The inositol 1,4,5-trisphosphate receptor (IP3R) subtype IP3R1 is highly enriched in the brain, including hippocampal neurons. It plays an important function in regulating intracellular calcium concentrations. Residing on the smooth endoplasmic reticulum (sER), the IP3R1 mobilizes calcium into the cytosol upon binding the intracellular signaling molecule IP3, whose concentration is increased by stimulating certain metabotropic glutamate receptors. Increased calcium may mediate synaptic changes occurring during long-term plasticity, which includes molecular mechanisms underlying memory encoding. The exact synaptic localization of IP3R1 in the central nervous system (CNS) remains unclear. We hypothesized that IP3R1, in addition to its known expression in soma and dendritic shafts of hippocampal CA1 pyramidal neurons, also may be present in postsynaptic spines. Moreover, we hypothesized that IP3R1 may be present in presynaptic terminals as well, given the importance of calcium in regulating presynaptic neurotransmitter exocytosis. To test these two hypotheses, we used IP3R1 immunocytochemistry at the light and electron microscopical levels in the CA1 area of the hippocampus. Furthermore, we hypothesized that induction of long-term potentiation (LTP) would be accompanied by an increase in synaptic IP3R1 concentrations, thereby facilitating synaptic mechanisms of long term plasticity. To investigate this, we used quantitative immunogold electron microscopy to determine possible changes in IP3R1 concentration in sub-synaptic compartments before and five minutes after high frequency tetanizations. Firstly, our data confirm localization of IP3R1 in both presynaptic terminals and postsynaptic spines. Secondly, the concentration of IP3R1 after tetanization was significantly increased in the presynaptic compartment, suggesting a presynaptic role of IP3R1 in early phases of synaptic plasticity. It is therefore possible that IP3R1 is involved in modulating neurotransmitter release by regulating calcium homeostasis presynaptically.

SNARE Protein Syntaxin-1 Colocalizes Closely with NMDA Receptor Subunit NR2B in Postsynaptic Spines in the Hippocampus.

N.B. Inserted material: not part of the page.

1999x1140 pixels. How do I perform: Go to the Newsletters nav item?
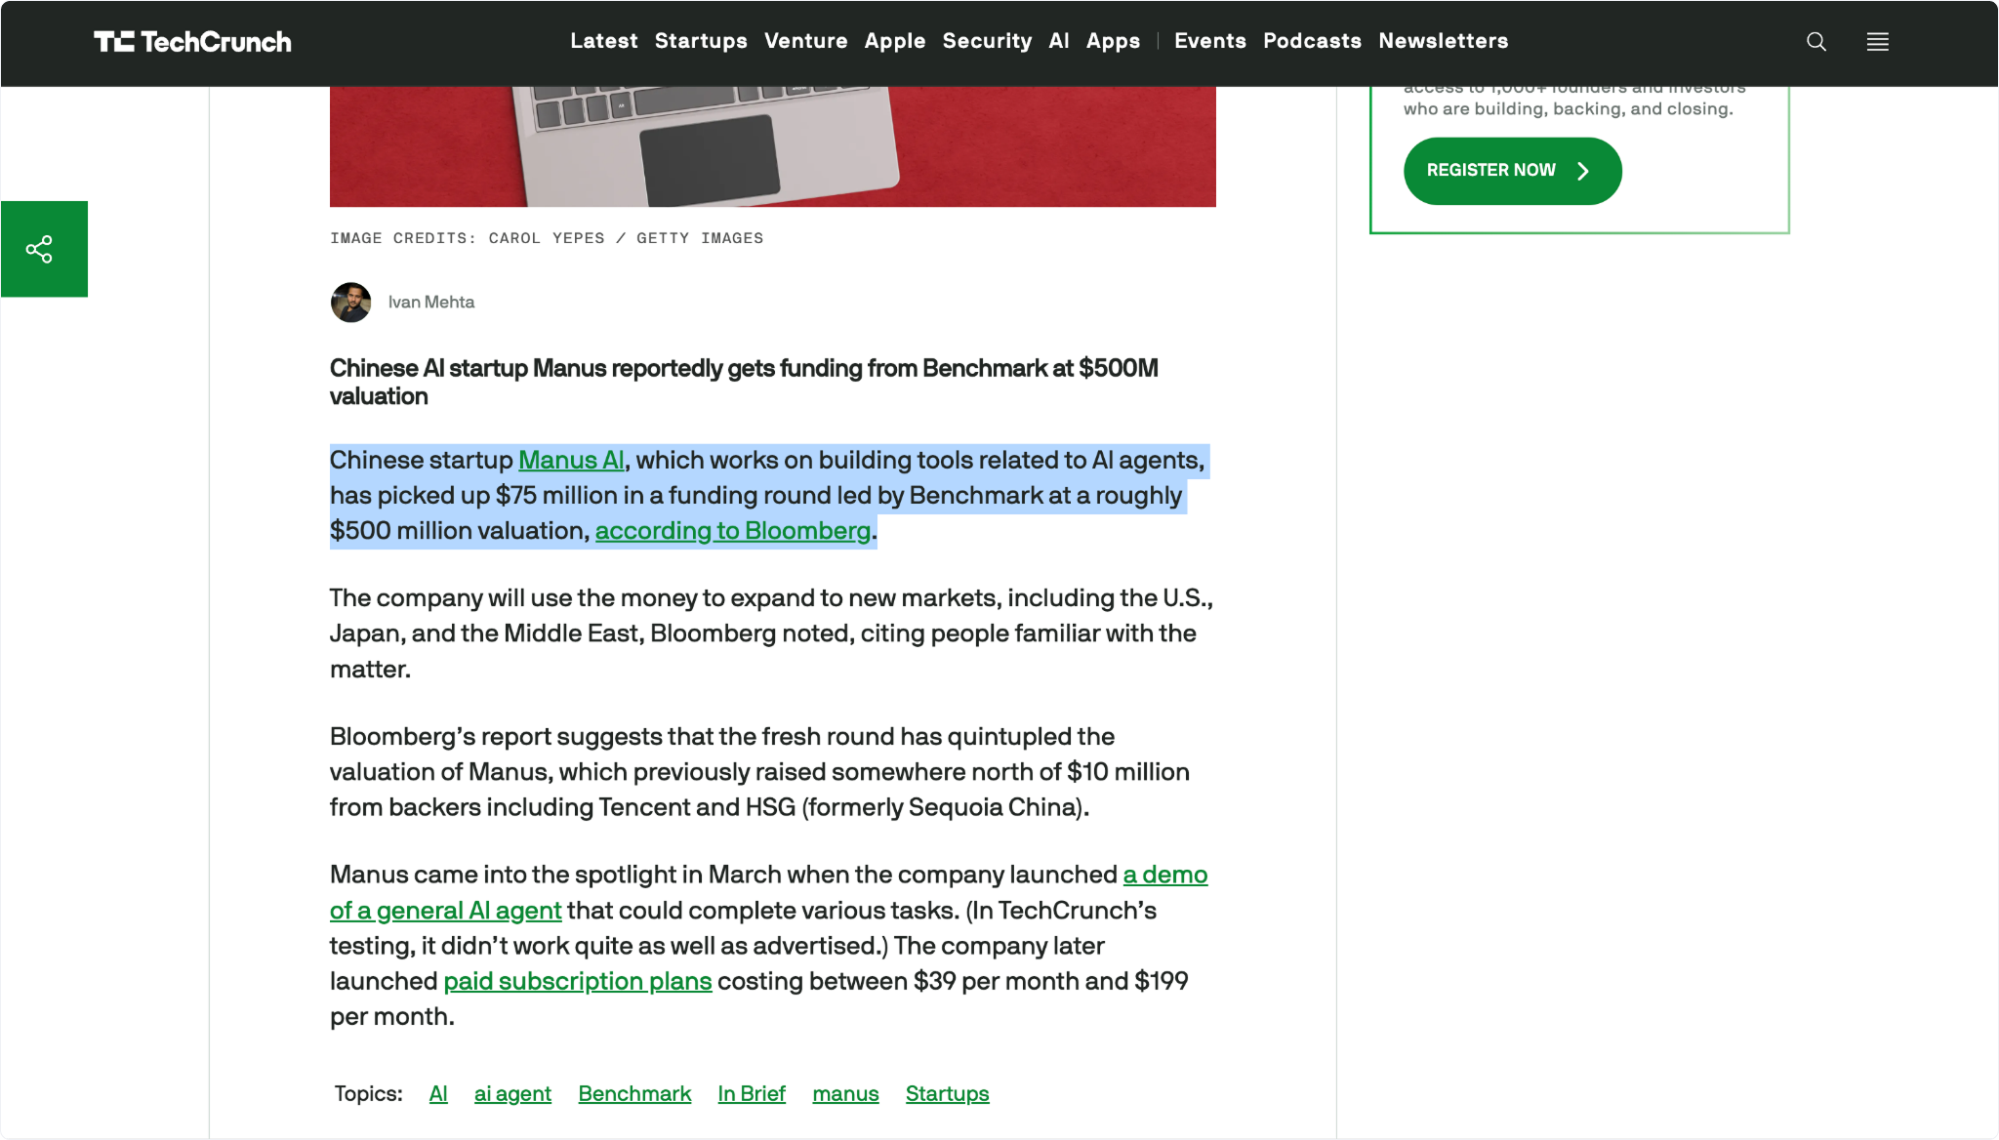(x=1442, y=41)
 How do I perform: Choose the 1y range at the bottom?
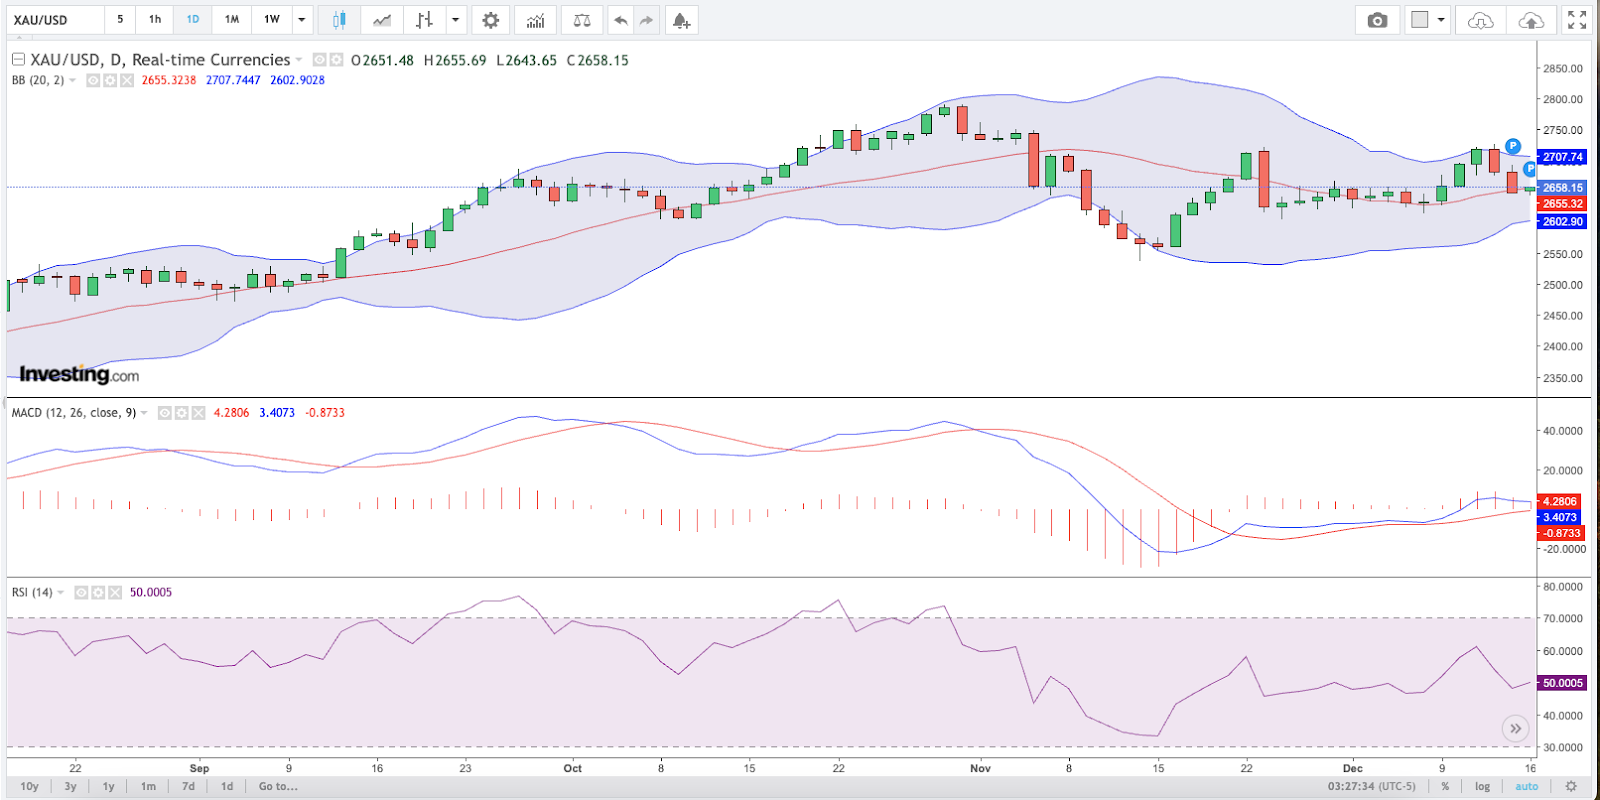pos(108,786)
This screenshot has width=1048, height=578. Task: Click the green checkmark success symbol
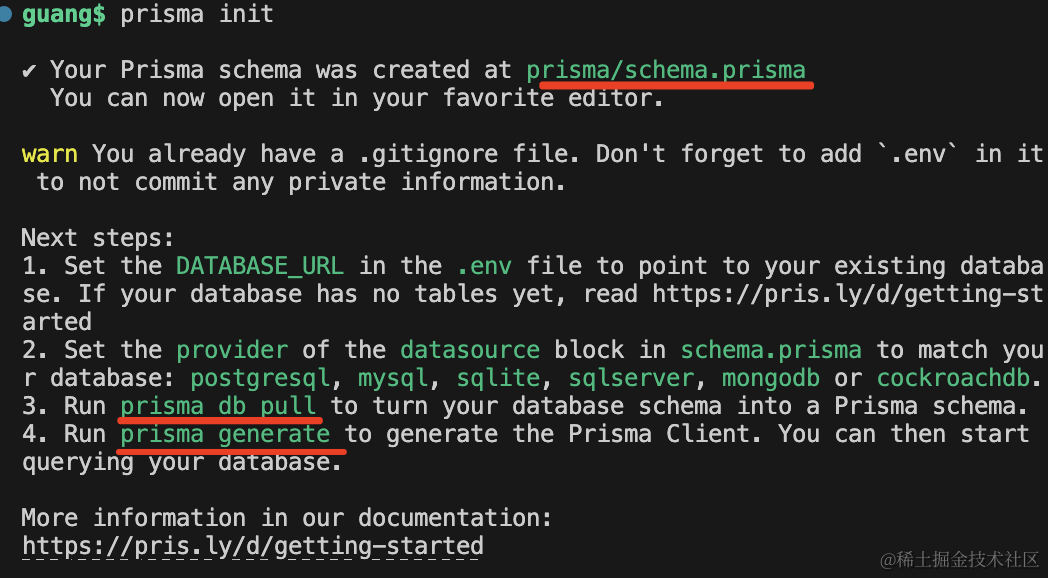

Syntaxins are a family of membrane-integrated proteins that are instrumental in exocytosis of vesicles. Syntaxin-1 is an essential component of the presynaptic exocytotic fusion machinery in the brain and interacts with several other proteins. Syntaxin-1 forms a four-helical bundle complex with proteins SNAP-25 and VAMP2 that drives fusion of vesicles with the plasma membrane in the active zone (AZ). Little is known, however, about the ultrastructural localization of syntaxin-1 at the synapse. We have analyzed the intrasynaptic expression of syntaxin-1 in glutamatergic hippocampal synapses in detail by using quantitative postembedding immunogold labeling. Syntaxin-1 was present in highest concentrations at the presynaptic AZ, supporting its role in transmitter release. Presynaptic plasma membrane lateral to the AZ, as well as presynaptic cytoplasmic (PreCy) vesicles were also labeled. However, syntaxin-1 was also significantly expressed in postsynaptic spines, where it was localized at the postsynaptic density (PSD), at postsynaptic lateral membranes and in postsynaptic cytoplasm. Postsynaptically, syntaxin-1 colocalized in the nanometer range with the N-methyl-D-aspartate (NMDA) receptor subunit NR2B, but only weakly with the AMPA receptor subunits GluA2/3. This observation points to the possibility that syntaxin-1 may be involved with NR2B vesicular trafficking from cytoplasmic stores to the postsynaptic plasma membrane, thus facilitating synaptic plasticity. Confocal immunofluorescence double labeling with PSD-95 and ultrastructural fractionation of synaptosomes also confirm localization of syntaxin-1 at the PSD.